> _TEXT SECTION_:
------------------------
This past summer, I traveled to the Alps of Western Europe for my second time, hiking and running hut to hut around Mont Blanc with friends in five delightful days, traversing dreamy trails through France, Italy, and Switzerland along the way. A month later I had the opportunity to visit to Alaska for my very first time and was left stunned by the immensity and power of that wild, fabled landscape.


As the year came to a close, I reflected on those two trips and how truly fascinating it had been to travel from the Alps to Alaska and see such a contrast of mountain style and culture. There were many stark differences, for example:  


The Alps have trains and trams and cables accessing what feels like every peak and pass; Alaska is an ocean of raw wilderness with access often only by foot or plane; or ski, snowmobile and dogsled in winter months. The Alps have hot meals, beer and espresso at nearly every turn, shelter to seek and warm bunks to fill, while Alaska is truly the Last Frontier, a survivalist’s dream, sparse and spare so you’d better pack your own. The Alps have no real predators, no animals to fear save an ornery cow on occasion. Alaska, needless to say, has bears. Yes, Grizzlies; I don’t have to explain any further.  


The Alps have tried to declaw their wilderness while Alaska keeps theirs effortlessly filed into sharp razor points. This is not to say one is better than the other, or more preferable even; both have their ups and downs, their pros and cons.
------------------------
> _STATED GOAL A_: In the passage about the Alps and Alaska, which three countries did the trails around Mont Blanc pass through?
> _STATED GOAL B_: Carry on the passage about the Alps and Alaska from its final sentence.
The listing after this text is separate material.

[Interface element listing]
------------------------
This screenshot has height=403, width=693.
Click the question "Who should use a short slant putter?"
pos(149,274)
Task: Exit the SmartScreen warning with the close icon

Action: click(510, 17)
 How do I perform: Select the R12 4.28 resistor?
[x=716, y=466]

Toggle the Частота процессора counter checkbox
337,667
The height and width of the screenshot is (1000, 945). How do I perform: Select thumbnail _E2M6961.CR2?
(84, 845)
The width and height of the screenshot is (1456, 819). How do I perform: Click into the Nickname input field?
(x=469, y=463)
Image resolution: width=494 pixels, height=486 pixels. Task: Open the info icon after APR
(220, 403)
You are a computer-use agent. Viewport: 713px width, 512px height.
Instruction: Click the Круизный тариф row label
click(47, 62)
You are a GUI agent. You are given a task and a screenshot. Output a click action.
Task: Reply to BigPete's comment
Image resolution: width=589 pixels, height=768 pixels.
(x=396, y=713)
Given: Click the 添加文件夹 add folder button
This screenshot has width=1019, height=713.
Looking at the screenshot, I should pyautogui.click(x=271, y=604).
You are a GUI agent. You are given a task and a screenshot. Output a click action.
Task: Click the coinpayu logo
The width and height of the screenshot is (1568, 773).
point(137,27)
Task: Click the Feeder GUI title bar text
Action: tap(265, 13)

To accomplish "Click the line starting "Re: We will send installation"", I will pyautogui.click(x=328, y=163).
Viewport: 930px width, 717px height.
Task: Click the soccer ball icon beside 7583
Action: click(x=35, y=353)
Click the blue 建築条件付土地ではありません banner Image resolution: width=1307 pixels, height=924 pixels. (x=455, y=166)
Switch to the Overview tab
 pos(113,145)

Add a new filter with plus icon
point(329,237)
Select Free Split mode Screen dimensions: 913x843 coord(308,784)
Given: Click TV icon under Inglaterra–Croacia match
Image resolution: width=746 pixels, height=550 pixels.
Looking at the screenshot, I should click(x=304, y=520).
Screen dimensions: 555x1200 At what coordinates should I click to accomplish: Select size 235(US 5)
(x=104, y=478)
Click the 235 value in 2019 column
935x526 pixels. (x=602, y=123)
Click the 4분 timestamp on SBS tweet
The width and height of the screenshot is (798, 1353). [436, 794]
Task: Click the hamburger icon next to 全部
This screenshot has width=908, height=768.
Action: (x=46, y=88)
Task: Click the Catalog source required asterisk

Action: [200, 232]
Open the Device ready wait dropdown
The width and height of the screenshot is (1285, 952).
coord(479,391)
------------------------
> _EXPECTED OUTPUT A_: France, Italy, and Switzerland.

> _EXPECTED OUTPUT B_:
Despite these quite obvious differences, I came to realize that there are elements of nature and mountains that are unavoidably common between the two, as well as the world over.  Ultimately, nature can never be declawed and mountains never dull their edges or lose their bite. Dirt is dirt, rock is rock. Cold and wet is cold and wet, no matter where you are. Style and culture can differ and change but the earth remains, the sun rises and sets, wind blows, rain falls.  Gravity is constant from the Chugach to Chamonix, from Talkeetna to Trient.  My shoes felt the same, gripped the same earth while dancing rocks and roots on the Kesugi Ridge in Alaska as they did cresting the Grand Col Ferret in Switzerland.


If running and spending time outdoors can teach us a lesson, maybe that’s just it: that despite all our often stark differences as people, deep down, just like the mountains we roam, we share just as much in common.